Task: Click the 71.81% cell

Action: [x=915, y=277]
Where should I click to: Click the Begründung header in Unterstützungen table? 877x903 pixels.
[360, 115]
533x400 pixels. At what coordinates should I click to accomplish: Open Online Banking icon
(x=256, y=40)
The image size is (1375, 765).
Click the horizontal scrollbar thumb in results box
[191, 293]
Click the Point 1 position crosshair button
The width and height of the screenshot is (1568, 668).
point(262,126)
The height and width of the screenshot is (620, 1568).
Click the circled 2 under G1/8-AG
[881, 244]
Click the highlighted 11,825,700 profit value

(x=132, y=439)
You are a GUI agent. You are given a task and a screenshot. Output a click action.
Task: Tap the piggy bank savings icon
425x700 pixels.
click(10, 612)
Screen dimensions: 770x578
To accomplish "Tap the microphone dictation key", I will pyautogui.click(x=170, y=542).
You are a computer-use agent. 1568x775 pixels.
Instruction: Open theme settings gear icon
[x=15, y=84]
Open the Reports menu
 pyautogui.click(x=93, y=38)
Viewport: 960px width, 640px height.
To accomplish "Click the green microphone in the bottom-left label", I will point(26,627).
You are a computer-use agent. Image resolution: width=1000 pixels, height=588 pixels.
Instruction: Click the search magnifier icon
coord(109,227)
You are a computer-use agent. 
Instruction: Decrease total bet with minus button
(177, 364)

Problem details:
Whenever "will" shows up in a line of the listing, copy that whole line.

Task solution:
To accomplish "Tap the microphone dictation key", I will pyautogui.click(x=170, y=542).
To accomplish "Click the green microphone in the bottom-left label", I will point(26,627).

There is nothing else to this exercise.